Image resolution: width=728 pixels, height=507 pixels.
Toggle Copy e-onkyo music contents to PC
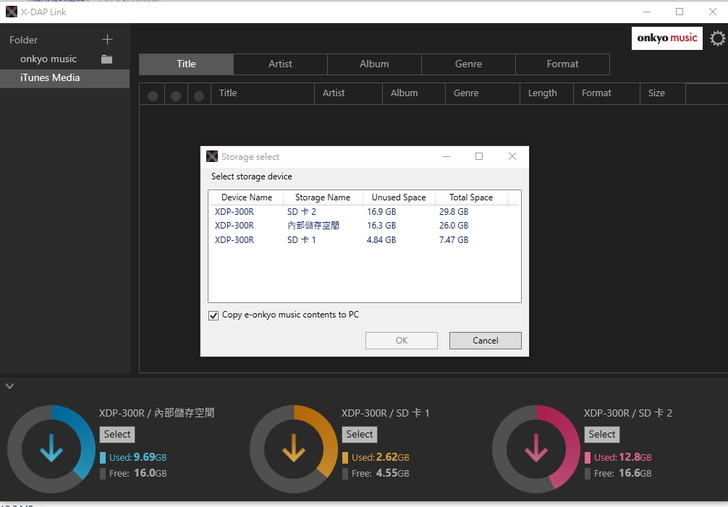click(213, 315)
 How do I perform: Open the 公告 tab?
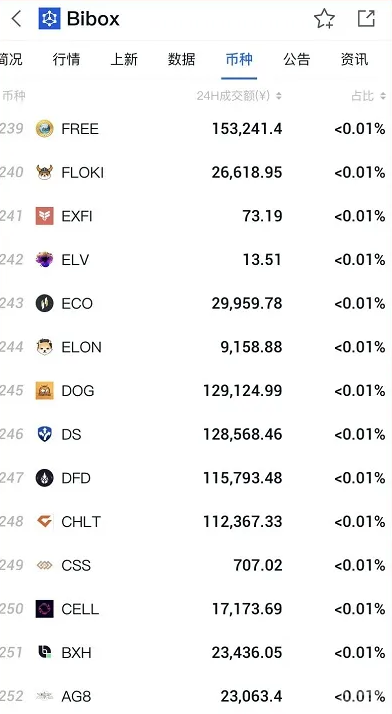click(x=297, y=59)
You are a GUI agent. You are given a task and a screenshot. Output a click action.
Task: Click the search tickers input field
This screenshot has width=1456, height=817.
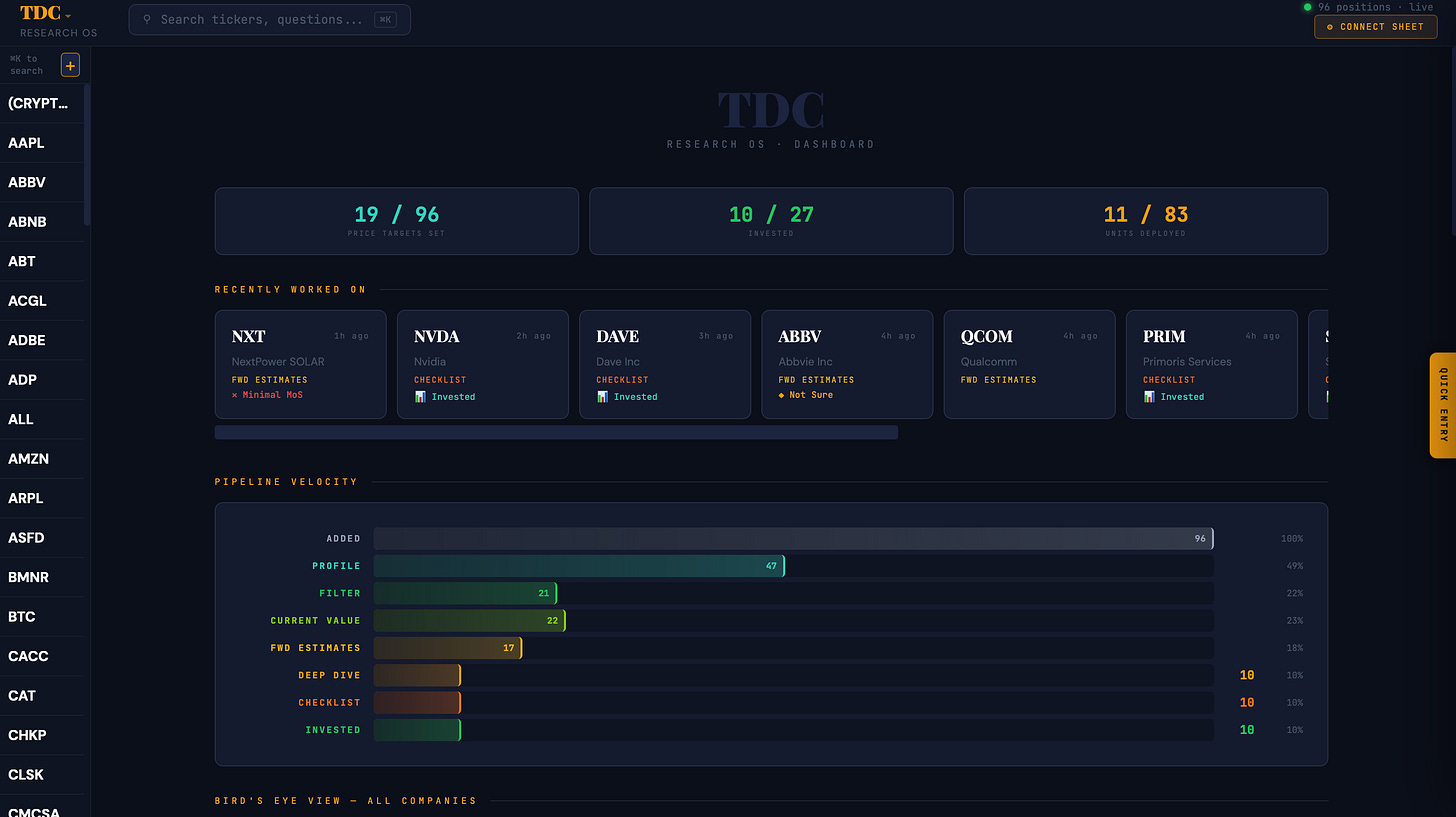[269, 20]
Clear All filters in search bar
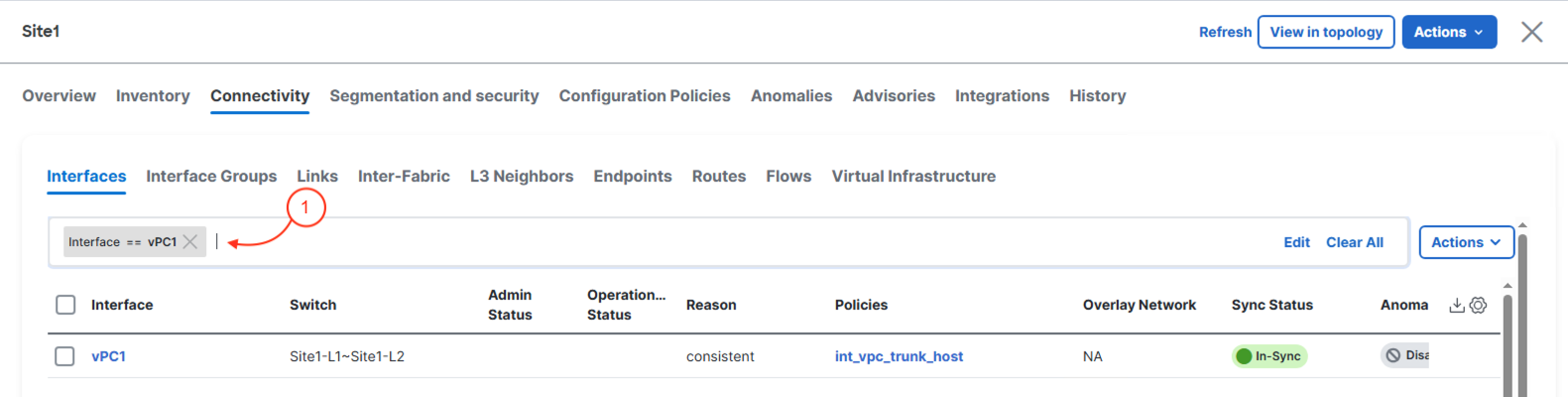1568x397 pixels. pos(1355,242)
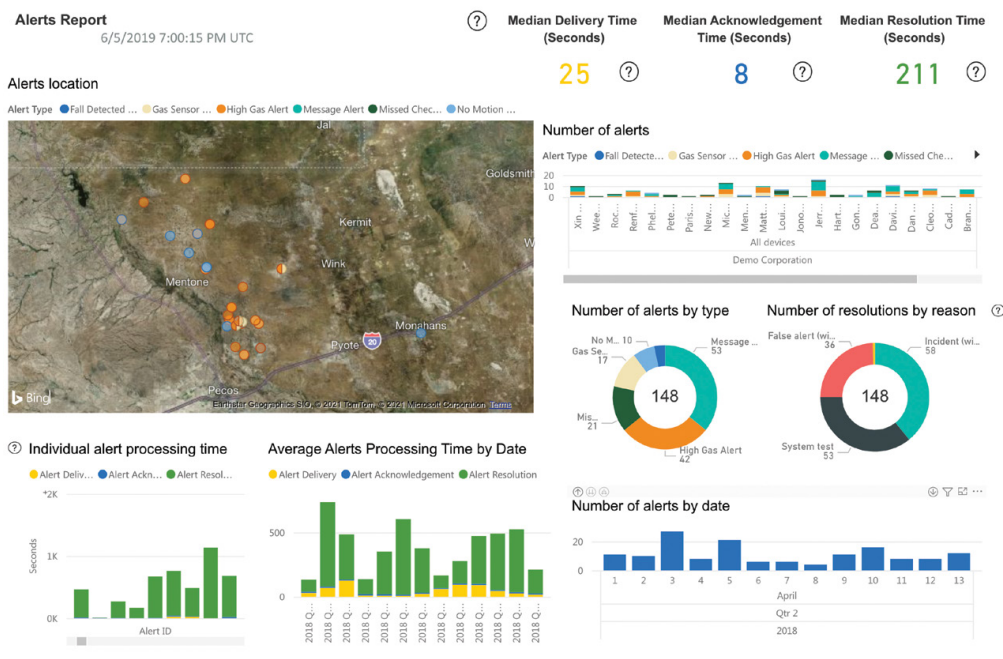This screenshot has width=1003, height=659.
Task: Click the April 3 bar in date chart
Action: (x=672, y=551)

---*---

*Exercise requirements*
Print each record exactly as it stands, leaving the images out.

*Result*
Image resolution: width=728 pixels, height=507 pixels.
Toggle Copy e-onkyo music contents to PC
click(213, 315)
 How do I perform: Open the 公告 tab?
click(x=297, y=59)
You are a GUI agent. You are given a task and a screenshot. Output a click action.
Task: Click the search tickers input field
This screenshot has width=1456, height=817.
[269, 20]
Clear All filters in search bar
1568x397 pixels. pos(1355,242)
This screenshot has width=1003, height=659.
Task: Click the April 3 bar in date chart
Action: (x=672, y=551)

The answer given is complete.